The meaning of the words ought to be determined from the standpoint of those who drew the act at the time, and not from the standpoint of the chance that happened. The legislature would naturally have thought of a document of this kind as a part of the recorded minutes, and not as a loose paper, and could hardly have meant that every memorandum of the trust company might be a false paper within the meaning of a criminal statute like this.

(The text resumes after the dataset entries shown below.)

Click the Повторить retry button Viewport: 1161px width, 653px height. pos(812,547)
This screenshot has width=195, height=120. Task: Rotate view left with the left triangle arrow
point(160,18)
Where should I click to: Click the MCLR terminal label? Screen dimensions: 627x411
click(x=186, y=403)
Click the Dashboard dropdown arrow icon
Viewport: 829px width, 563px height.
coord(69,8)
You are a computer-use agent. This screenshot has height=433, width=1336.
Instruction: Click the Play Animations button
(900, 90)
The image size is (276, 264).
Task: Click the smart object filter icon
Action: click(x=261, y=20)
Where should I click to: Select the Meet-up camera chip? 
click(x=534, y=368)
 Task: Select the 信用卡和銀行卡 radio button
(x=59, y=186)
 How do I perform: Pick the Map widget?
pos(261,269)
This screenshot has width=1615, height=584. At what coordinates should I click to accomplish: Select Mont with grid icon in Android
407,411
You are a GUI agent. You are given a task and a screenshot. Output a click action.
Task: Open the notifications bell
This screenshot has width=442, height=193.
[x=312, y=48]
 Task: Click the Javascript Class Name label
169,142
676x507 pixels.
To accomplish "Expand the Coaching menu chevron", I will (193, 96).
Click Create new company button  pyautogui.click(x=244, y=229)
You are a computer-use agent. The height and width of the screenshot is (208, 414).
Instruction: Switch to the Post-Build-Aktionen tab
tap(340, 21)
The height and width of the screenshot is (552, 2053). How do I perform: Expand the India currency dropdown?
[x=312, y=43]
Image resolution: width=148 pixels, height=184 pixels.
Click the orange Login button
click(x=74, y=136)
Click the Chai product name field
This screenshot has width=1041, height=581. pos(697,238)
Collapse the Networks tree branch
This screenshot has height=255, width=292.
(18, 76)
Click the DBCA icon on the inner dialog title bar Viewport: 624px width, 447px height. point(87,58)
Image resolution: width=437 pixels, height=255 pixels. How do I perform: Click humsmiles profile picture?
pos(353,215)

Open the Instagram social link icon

It is the essential character of the document which ought to determine whether it comes within the- definition of the crime denounced by the words “false paper.” That essential character does not depend upon the form which the document chanced to take, nor upon the material upon which it chanced to be written. If it had been a fictitious promissory note inscribed upon parchment, I think it would have been false paper, because of its essential character; and so I think it is not false paper when it is essentially a mere statement of facts intended to be recorded in the book of minutes, where it naturally belongs.